Benefiting Substantially From Your IRA Early

If you own an Individual Retirement Account (IRA), the primary purpose is to accumulate assets to provide an income source during retirement. In the accumulation phase, you may contribute to an IRA on a tax deductible basis (with some exceptions) with the earnings growing tax deferred. Upon withdrawal, distributions will be included in income and taxed accordingly. In addition, for those wishing to access their IRAs 'early,' distributions prior to age 59 ½ will be subject to a 10% premature distribution penalty tax, unless an exception applies.

You may have thought that there is no way to withdraw funds from your IRA 'early', before age 59 ½, and avoid the 10% penalty. This is not true. The IRS permits an individual, under the age to 59 ½, to make distributions from their IRA and avoid the 10% early withdrawal penalty if the distributions are due to one of the IRS exceptions, one of which is a series of substantially equal periodic payments. As you may have guessed, there are several requirements that apply when claiming the substantially equal payment exception.

For example, once distributions are deemed to have begun from the IRA under the substantially equal payment exception, the payments must continue at least annually, unmodified, for the longer of five years or until the IRA participant reaches age 59 ½. In other words, if a 50 year old IRA participant begins distributions under this exception, distributions must continue until the individual attains age 59 ½ before the amount could be modified. On the other hand, if a 58 year old IRA participant begins distributions under this exception, distributions must continue until the individual attains age 62 before the amount could be modified.

The amount that can be withdrawn each year is calculated by using one of three IRS approved methods: annuity, amortization and life expectancy. The variables included in the calculation are the individual's age, the IRA account value and a 'reasonable' interest rate. Each method will allow a different amount to be withdrawn from your IRA and most individuals simply choose the method allowing for the distribution amount closest to what they need. Generally, a tax or financial advisor with the use of software can perform these calculations for you.

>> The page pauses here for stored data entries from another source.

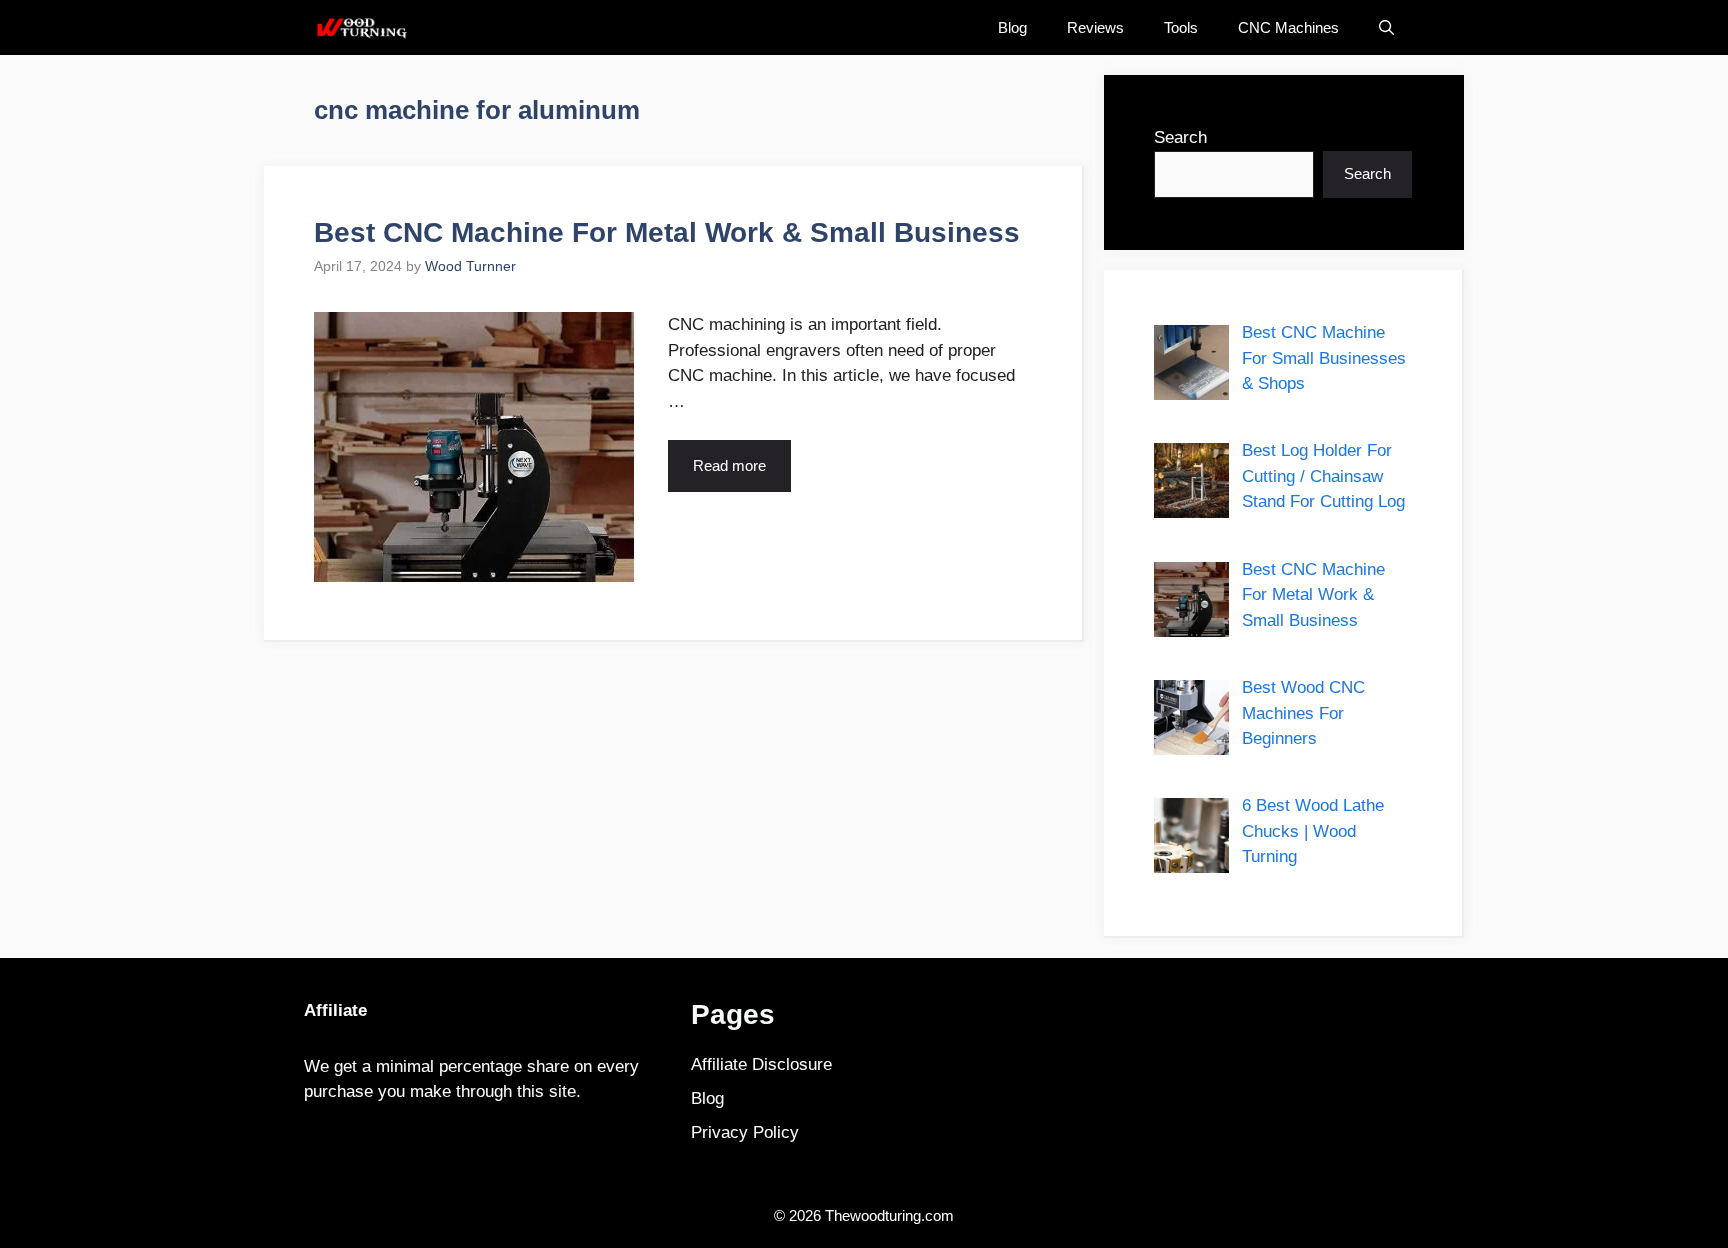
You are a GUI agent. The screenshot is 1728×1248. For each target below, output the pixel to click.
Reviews (1095, 27)
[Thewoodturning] (360, 27)
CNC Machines (1288, 27)
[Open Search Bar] (1386, 27)
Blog (1012, 27)
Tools (1181, 27)
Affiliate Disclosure (761, 1064)
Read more (729, 465)
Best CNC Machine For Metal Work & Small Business (667, 232)
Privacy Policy (745, 1132)
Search (1180, 137)
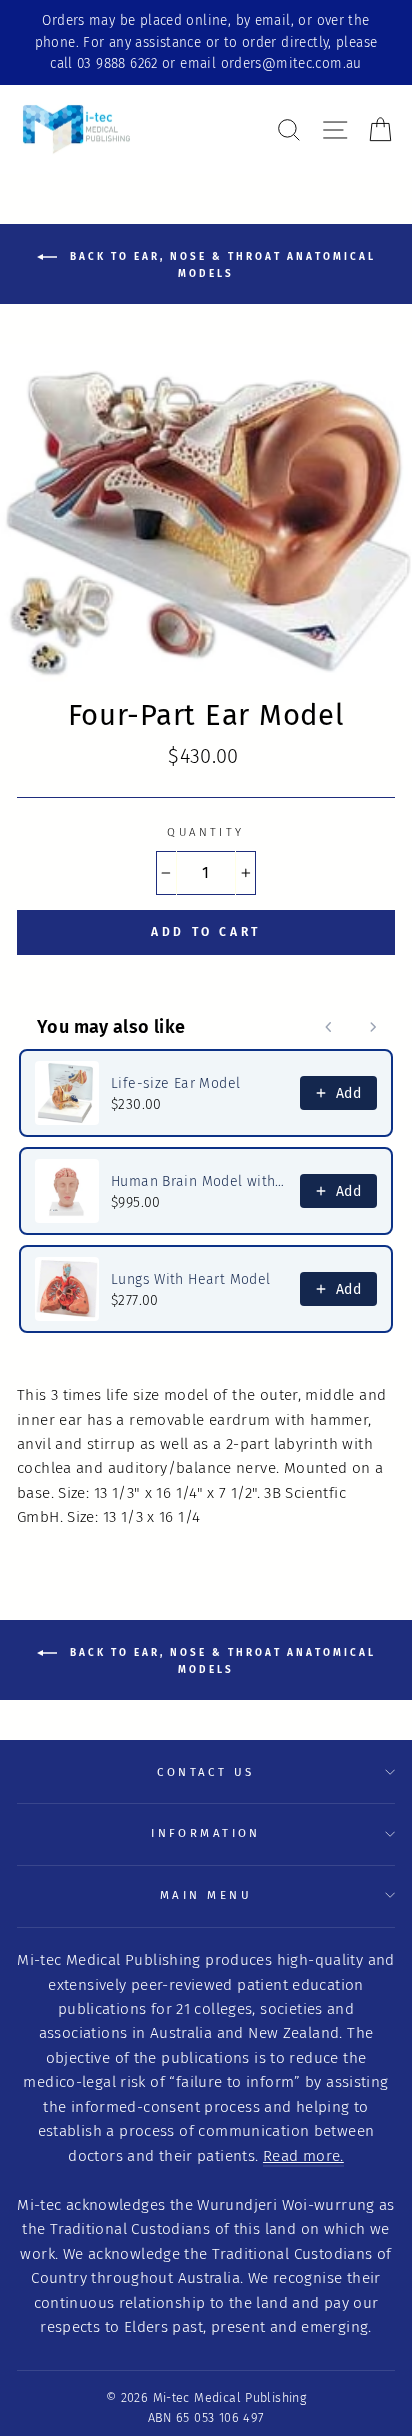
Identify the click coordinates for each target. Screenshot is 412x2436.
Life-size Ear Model (175, 1083)
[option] (206, 42)
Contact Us (205, 1772)
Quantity (206, 832)
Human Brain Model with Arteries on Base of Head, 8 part (199, 1181)
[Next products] (373, 1027)
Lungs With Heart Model (190, 1279)
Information (206, 1833)
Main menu (206, 1895)
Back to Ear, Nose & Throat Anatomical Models (220, 265)
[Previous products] (329, 1027)
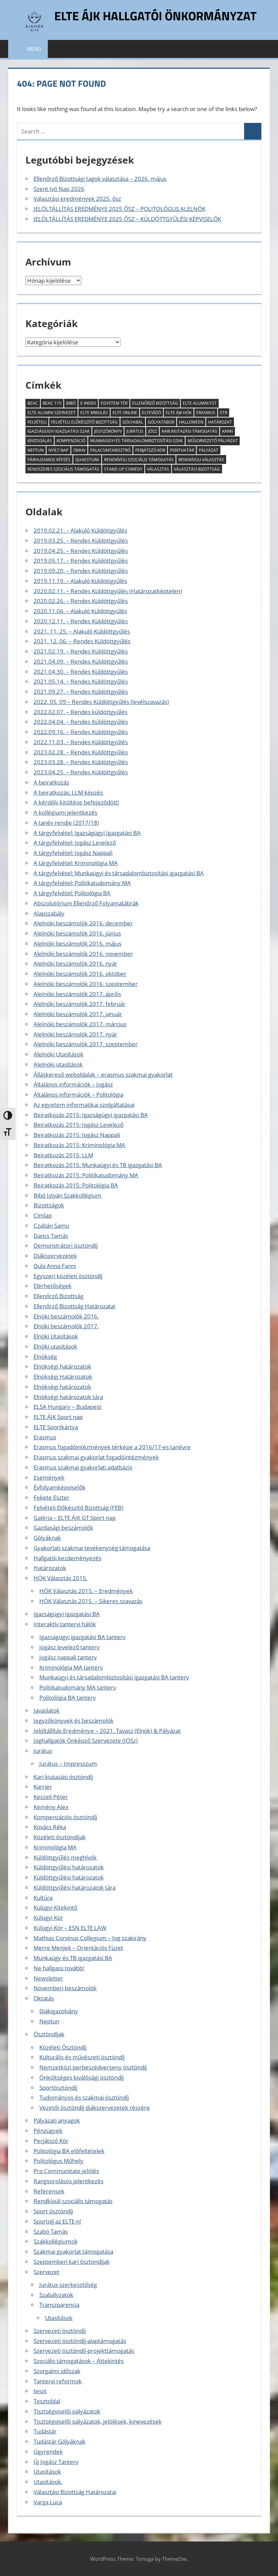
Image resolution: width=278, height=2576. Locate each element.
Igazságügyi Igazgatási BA (67, 1614)
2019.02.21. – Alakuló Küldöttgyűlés (80, 530)
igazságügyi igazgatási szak (58, 431)
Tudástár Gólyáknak (59, 2441)
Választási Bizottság (197, 469)
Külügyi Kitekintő (55, 1907)
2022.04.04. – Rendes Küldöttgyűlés (81, 722)
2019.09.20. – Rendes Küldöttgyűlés (81, 571)
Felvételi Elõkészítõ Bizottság (84, 422)
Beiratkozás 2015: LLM (63, 1155)
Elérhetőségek (53, 1286)
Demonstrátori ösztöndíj (66, 1245)
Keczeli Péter (51, 1797)
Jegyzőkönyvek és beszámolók (74, 1720)
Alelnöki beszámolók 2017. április (77, 994)
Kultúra (43, 1898)
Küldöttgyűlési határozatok (69, 1867)
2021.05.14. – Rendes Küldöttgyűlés (81, 681)
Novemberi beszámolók (65, 1988)
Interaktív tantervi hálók (65, 1624)
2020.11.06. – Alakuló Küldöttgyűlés (80, 611)
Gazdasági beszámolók (63, 1527)
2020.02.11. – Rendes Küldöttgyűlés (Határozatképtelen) (108, 591)
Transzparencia (59, 2305)
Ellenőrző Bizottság (155, 403)
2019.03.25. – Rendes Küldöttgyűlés (81, 540)
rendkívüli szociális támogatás (139, 460)
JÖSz (152, 431)
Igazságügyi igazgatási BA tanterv (82, 1637)
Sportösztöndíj (58, 2087)
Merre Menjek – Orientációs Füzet (78, 1948)
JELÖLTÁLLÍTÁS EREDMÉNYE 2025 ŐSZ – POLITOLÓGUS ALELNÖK (119, 209)
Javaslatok (47, 1710)
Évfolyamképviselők (59, 1487)
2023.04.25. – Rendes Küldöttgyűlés (81, 772)
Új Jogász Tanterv (56, 2462)
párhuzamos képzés (49, 460)
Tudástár (45, 2431)
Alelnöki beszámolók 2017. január (78, 1014)
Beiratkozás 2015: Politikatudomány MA (86, 1175)
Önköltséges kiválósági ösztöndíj (81, 2077)
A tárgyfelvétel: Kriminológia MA (76, 863)
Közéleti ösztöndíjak (60, 1837)
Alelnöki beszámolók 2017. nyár (75, 1034)
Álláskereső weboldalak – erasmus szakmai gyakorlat (103, 1074)
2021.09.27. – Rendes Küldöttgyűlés (81, 691)
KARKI (227, 431)
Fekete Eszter (52, 1497)
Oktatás (44, 1998)
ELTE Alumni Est (200, 403)
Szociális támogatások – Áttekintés (79, 2361)
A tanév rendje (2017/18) (66, 823)
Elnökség (45, 1356)
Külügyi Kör (48, 1918)
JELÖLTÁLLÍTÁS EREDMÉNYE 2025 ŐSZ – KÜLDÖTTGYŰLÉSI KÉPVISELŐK (127, 219)
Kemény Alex (51, 1807)
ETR (223, 412)
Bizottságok (49, 1205)
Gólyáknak (47, 1538)
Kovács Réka (50, 1827)
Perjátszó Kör (150, 450)
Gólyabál (132, 422)
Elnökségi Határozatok (63, 1376)
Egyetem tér (114, 403)
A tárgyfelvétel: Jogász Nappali (73, 853)
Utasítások (59, 2318)
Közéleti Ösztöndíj (62, 2047)
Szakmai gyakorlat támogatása (73, 2251)
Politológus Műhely (58, 2161)
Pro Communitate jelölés (66, 2171)
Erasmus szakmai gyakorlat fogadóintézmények (96, 1457)
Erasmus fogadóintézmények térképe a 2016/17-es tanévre (112, 1447)
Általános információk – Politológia (78, 1094)
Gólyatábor (161, 422)
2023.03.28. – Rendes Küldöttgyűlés (81, 762)
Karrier (43, 1786)
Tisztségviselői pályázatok (67, 2411)
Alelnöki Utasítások (58, 1054)
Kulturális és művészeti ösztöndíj (82, 2057)
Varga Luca (48, 2502)
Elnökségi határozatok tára (68, 1397)
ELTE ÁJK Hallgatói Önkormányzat (155, 15)
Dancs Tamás (51, 1236)
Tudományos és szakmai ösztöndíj (84, 2097)
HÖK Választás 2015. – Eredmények (86, 1591)
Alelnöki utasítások (58, 1064)
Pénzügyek (48, 2130)
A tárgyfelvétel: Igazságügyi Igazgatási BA (87, 833)
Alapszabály (49, 913)
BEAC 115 (52, 403)
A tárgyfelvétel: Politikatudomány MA (82, 883)
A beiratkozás (51, 782)
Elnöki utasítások (55, 1346)
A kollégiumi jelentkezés (65, 812)
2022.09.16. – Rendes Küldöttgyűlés (81, 732)
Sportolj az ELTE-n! (57, 2221)
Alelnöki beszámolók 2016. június (77, 933)
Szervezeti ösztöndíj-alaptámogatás (80, 2341)
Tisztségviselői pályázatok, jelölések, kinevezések (98, 2421)
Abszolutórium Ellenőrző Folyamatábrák (86, 903)
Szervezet (46, 2272)
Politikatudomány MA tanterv (77, 1687)
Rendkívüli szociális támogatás (73, 2201)
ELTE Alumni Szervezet (51, 412)
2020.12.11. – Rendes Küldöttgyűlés (81, 621)
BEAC (32, 403)
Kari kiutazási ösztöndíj (63, 1777)
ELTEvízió (151, 412)
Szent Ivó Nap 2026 (59, 189)
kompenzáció (71, 441)
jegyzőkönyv (108, 431)
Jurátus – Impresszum (68, 1763)
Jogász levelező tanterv (69, 1647)
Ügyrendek (48, 2451)
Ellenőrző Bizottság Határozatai (74, 1306)
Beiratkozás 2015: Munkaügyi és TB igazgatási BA (98, 1165)
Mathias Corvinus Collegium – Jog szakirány (90, 1938)
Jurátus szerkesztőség (68, 2285)
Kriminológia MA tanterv (71, 1667)
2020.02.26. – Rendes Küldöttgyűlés (81, 601)
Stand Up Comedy (123, 469)
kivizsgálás (39, 441)
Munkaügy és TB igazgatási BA (73, 1958)
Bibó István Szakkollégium (67, 1195)
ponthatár (182, 450)
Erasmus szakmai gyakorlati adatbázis (83, 1467)
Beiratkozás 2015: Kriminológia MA (79, 1145)
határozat (220, 422)
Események (49, 1477)
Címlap (43, 1215)
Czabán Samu (51, 1225)
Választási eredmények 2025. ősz (77, 198)
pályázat (208, 450)
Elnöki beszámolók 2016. (66, 1316)
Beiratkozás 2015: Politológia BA (76, 1185)
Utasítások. (48, 2482)
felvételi (36, 422)
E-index (88, 403)
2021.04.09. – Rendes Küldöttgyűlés (81, 661)
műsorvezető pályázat (212, 441)
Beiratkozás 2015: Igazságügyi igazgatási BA (91, 1115)
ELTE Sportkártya (56, 1427)
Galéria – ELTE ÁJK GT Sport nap (75, 1518)
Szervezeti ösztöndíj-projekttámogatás (84, 2351)
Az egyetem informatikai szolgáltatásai (84, 1105)
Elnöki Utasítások (56, 1336)
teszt (40, 2391)
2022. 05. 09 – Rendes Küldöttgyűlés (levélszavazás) (101, 702)
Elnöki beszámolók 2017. (66, 1326)
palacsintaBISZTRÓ (110, 450)
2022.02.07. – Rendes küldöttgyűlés (80, 712)
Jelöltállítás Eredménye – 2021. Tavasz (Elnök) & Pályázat (107, 1731)
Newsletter (48, 1978)
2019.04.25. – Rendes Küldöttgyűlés (81, 551)
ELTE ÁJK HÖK (179, 412)
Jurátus (134, 431)
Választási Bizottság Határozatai (75, 2492)
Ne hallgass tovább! (59, 1968)
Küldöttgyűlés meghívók (65, 1857)
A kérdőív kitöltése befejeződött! (76, 802)
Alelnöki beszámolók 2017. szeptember (86, 1044)
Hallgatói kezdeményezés (67, 1558)
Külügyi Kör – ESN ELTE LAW (70, 1928)
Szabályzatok (56, 2295)
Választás (158, 469)
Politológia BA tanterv (67, 1697)
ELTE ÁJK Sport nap (58, 1417)
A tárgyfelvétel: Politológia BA (72, 893)
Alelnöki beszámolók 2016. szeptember (86, 984)
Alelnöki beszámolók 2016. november (83, 954)
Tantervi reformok (58, 2381)
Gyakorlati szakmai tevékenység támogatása (92, 1548)
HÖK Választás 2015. (60, 1578)
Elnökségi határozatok (62, 1366)
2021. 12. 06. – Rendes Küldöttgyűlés (82, 641)
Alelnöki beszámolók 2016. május (77, 943)
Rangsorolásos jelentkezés (68, 2181)
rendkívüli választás (201, 460)
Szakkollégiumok (56, 2241)
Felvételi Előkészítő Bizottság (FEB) (78, 1507)
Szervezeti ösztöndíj (60, 2331)
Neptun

The substantially equal payment exception does allow for you to access your IRA 'early' but is it the best alternative? It is important to note that if the payment amount is modified before the later of five years or attainment of age 59 ½, a 10% penalty will be applied retroactively to all current and previous distributions intended to qualify under the substantially equal payment exception. Before electing substantially equal payments from the IRA, ask yourself, will I be able to maintain the amount withdrawn for the necessary time period? Consider the use of this method in difficult financial times. If you have been temporarily unemployed, the amount of the payment may not be sufficient to sustain your lifestyle during a prolonged work stoppage. Individuals applying this strategy have been known to dip back into the IRA for more money, thus modifying the payment schedule and subjecting all distributions to the retroactive 10% penalty.

This article illustrates just a few of the many issues to consider before beginning a series of substantially equal payments from your IRA. These issues and alternative solutions should be carefully examined with your financial advisor or tax professional before making any decisions.